As the winter flu season approaches, we take a look at one of the U.S. Department of Health and Human Services’ major operating components: the Centers for Disease Control and Prevention (CDC). CDC’s mission is “to collaborate to create the expertise, information, and tools that people and communities need to protect their health—through health promotion, prevention of disease, injury and disability, and preparedness for new health threats.”

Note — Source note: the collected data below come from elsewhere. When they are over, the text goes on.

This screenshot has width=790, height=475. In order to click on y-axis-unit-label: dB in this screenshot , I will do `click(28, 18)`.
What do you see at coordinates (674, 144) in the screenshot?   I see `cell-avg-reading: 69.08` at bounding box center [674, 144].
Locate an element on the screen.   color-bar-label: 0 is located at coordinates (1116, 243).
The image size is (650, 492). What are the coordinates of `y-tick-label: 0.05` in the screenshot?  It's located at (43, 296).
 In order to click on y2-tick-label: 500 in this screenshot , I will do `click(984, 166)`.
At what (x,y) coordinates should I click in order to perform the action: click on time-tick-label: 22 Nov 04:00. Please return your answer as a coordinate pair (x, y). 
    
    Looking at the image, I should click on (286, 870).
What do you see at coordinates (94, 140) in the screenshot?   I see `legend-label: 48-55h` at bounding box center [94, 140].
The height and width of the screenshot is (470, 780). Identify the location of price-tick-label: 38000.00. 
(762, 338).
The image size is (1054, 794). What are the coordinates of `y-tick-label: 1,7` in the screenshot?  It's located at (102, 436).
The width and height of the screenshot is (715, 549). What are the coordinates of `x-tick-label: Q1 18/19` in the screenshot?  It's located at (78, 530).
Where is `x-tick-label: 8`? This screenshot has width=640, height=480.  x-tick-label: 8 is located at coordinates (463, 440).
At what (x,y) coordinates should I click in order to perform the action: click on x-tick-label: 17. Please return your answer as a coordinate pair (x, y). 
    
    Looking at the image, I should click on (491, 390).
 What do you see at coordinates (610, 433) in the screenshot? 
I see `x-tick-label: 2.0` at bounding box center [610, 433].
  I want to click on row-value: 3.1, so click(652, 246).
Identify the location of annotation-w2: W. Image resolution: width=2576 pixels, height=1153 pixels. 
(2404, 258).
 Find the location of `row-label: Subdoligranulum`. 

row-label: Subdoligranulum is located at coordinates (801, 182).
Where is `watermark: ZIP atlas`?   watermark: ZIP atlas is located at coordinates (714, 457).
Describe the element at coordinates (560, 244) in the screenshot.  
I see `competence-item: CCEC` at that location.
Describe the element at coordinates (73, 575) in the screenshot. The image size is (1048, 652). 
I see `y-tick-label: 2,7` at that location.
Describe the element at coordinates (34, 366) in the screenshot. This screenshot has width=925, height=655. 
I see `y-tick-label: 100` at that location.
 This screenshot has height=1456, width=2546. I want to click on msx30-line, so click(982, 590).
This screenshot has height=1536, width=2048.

CDC first came into being on July 1, 1946, as the Communicable Disease Center. The new organization, a direct descendent of the wartime Malaria Control in War Areas (MCWA) agency, initially focused on fighting malaria by killing mosquitoes. It took on its current name in 1992, after also being known as the National Communicable Disease Center (1946–1967), the Center for Disease Control (1970–1980) and the Centers for Disease Control (1980–1992). From its origins with a limited mission on a single floor of a small building in Atlanta, CDC has grown to become the nation’s premier health promotion, prevention, and preparedness agency—and a global leader in public health—with a 15-acre headquarters campus (still in Atlanta) and additional offices in Cincinnati, Ohio; Durham, N.C.; Fort Collins, Colo.; Hyattsville, Md.; Morgantown, West Virginia; Pittsburgh; San Juan, Puerto Rico; Spokane, Wash.; and Washington, D.C.
CDC and the Agency for Toxic Substances and Disease Registry (ATSDR) together have more than 9,000 full-time permanent staff as well as approximately 5,000 contract workers. (Although ATSDR is an independent operating division within DHS, CDC performs many of its administrative functions.)
CDC’s headquarters building, located at 1600 Clifton Road in Atlanta, houses employees from across the agency, particularly the Office of the Director, the Emergency Operations Center, and the Office of Terrorism Preparedness and Emergency Response. Also on the Atlanta campus are its Global Communications Center, a state-of-the-art facility completed in 2005 and built to replace some of CDC′s aging infrastructure, which houses the agency′s public information center, an exhibit /education area, a conference center, distance learning facilities and a CDC visitor security processing area; the Emerging Infectious Diseases Laboratory (where scientists research pathogens that require the highest levels of safety precautions, such as Ebola, viral hemorrhagic fevers, monkeypox, and avian influenza); the Environmental Health Laboratory (where researchers use advanced laboratory science and innovative techniques to prevent diseases resulting from toxic chemical exposures in the environment); and the David J. Sencer CDC Museum. Originally called the Global Health Odyssey Museum, the facility is a Smithsonian affiliate that was established in 1996, in conjunction with CDC’s 50th anniversary and the Centennial Olympic Games; it was renamed last year in honor of the agency’s longest-serving director.
President Obama’s FY 2013 budget request for CDC/ATSDR is just over $11 billion, including $4.9 billion in base budget authority, a $660 million decrease from FY 2012 and $1.4 billion below FY 2010. It also includes a request for $903 million from the Affordable Care Act’s Prevention and Public Health Fund, an increase of $78 million above FY 2012, to invest in prevention and public health programs to improve health and restrain growth in health care costs.